In watch practice, certificate refers to a written document that confirms the authenticity, technical specification or history of a watch. In the secondary market the certificate — alongside box and papers — is the most important value argument. Several certificate types exist with different functions and different issuers.

Types of certificates

  • Warranty card. The original manufacture certificate, issued at purchase by the authorised dealer with the new watch. At Rolex the famous "card with hologram sticker"; at Patek the Origin Certificate. It confirms purchase date, reference, serial number and authorised dealer. On modern Rolex references it takes the form of a green or white credit-card-sized item with hologram.
  • Extract from the Archives. The retrospective archive certificate of a manufacture. Patek Philippe is the best-known issuer — an Extract confirms a watch's archive data (sale date, original specification, occasionally first owner). Cartier, Vacheron Constantin and a few others also offer Extracts. For vintage watches without original papers, an Extract is the next-best document.
  • COSC certificate. The chronometer certificate of the Swiss Contrôle Officiel Suisse des Chronomètres. Confirms that the movement meets the Swiss chronometer standard (rate −4/+6 seconds per day). Rolex, Omega, Breitling and several other brands certify COSC as standard.
  • METAS Master Chronometer certificate.

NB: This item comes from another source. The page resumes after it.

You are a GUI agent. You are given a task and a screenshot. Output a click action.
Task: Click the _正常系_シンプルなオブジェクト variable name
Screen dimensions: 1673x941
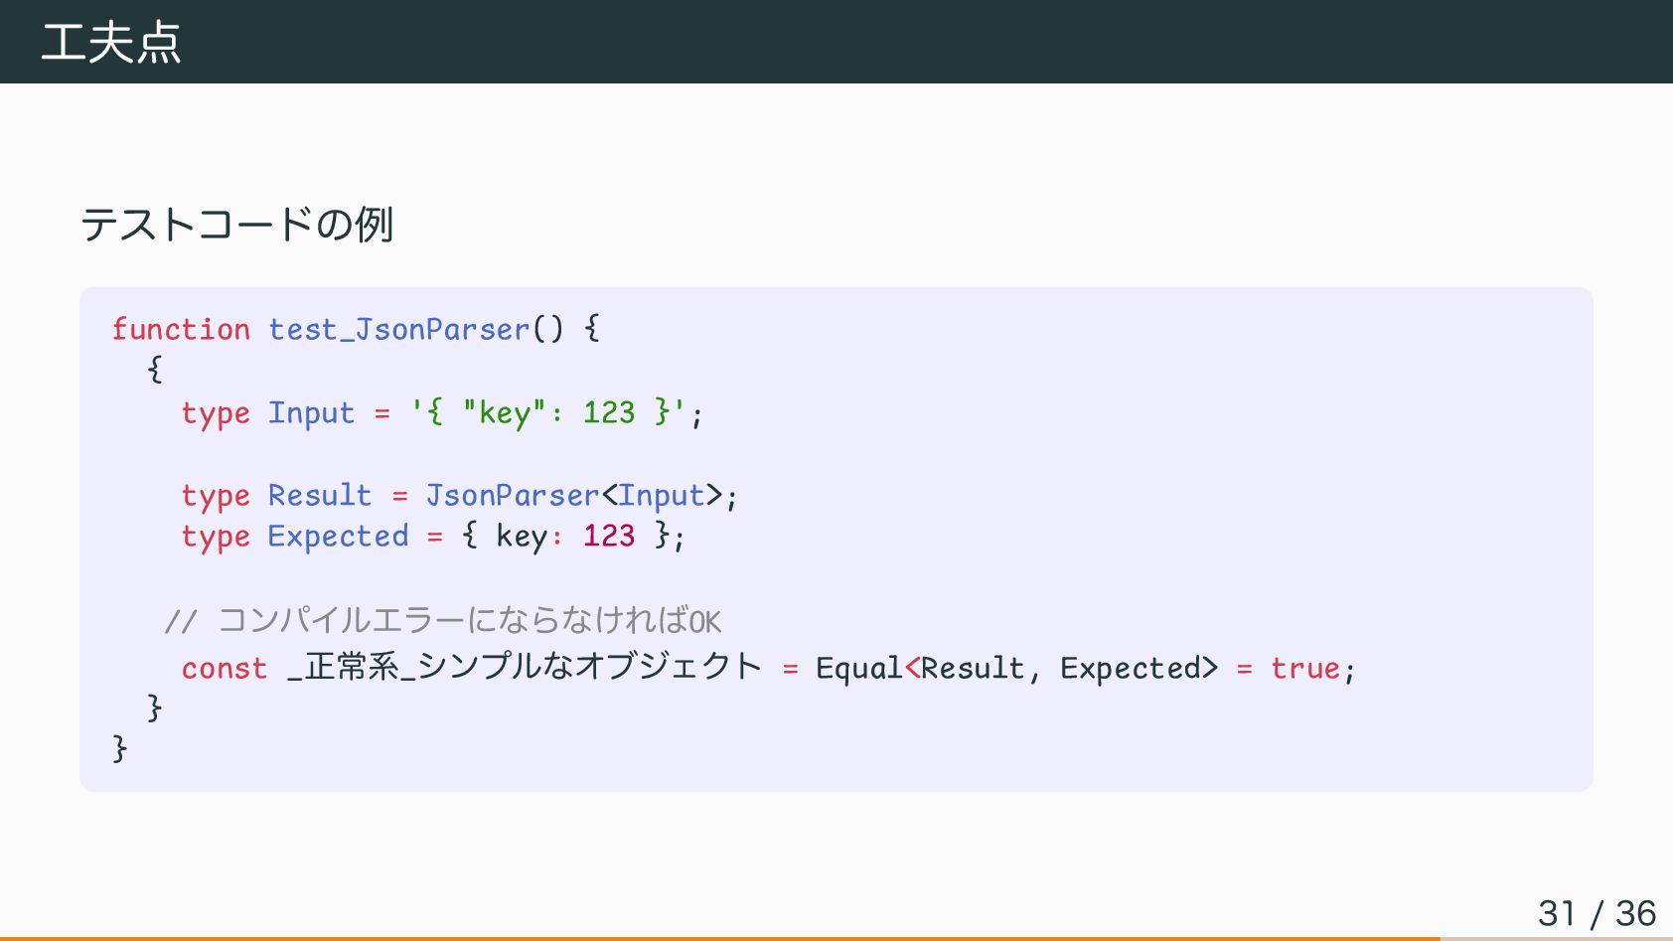coord(525,667)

A stricter standard from the Swiss authority METAS, introduced in 2015 by Omega. Additionally tests magnetic-field resistance to 15,000 gauss and case water-resistance after factory assembly.
  • Specialist dealer authenticity certificate. A document issued by the trade confirming the authenticity of the watch — based on the dealer's own workshop inspection. On secondary-market transactions with missing original papers, often the only authenticity verification.

What a certificate does for value

  • Authenticity confirmation. The most important function — on top references with an active counterfeit market (Rolex sports, Patek Nautilus, AP Royal Oak), authenticity verification is indispensable.
  • Provenance and date. An Extract from the Archives confirms that the watch was sold in 1968 to Berne — an argument on vintage sales with a historical claim.
  • Configuration. On modern limited editions, the certificate proves the specific edition (run number, special features).
  • Warranty. The warranty certificate is the precondition for fixed-price manufacture service inside the warranty period.

Market impact

A full "Full Set" configuration (watch, box, warranty certificate, all original papers, optional service history) consistently achieves a 10–25 % premium on the secondary market compared with the same watch without papers. On particularly collected references — vintage Daytona, Nautilus, Royal Oak — the premium can climb to double or triple. A Patek Philippe without an Extract from the Archives on vintage sales is a meaningful market disadvantage.

At our atelier in Munich we inspect certificates for authenticity — vintage warranty cards have era-specific print and stamping features that must be learned. On purchase with questionable papers we order an Extract from the Archives directly from the manufacture when necessary, which at Patek takes several weeks and is an important part of provenance clarification.

Frequently asked

  • The warranty card is issued at original purchase with the new watch — it documents first delivery. An Extract from the Archives is issued retrospectively on request by the manufacture and confirms archive data about a watch (sale date, original specification). The card is the original document; the Extract is the retrospective manufacture-confirmed statement.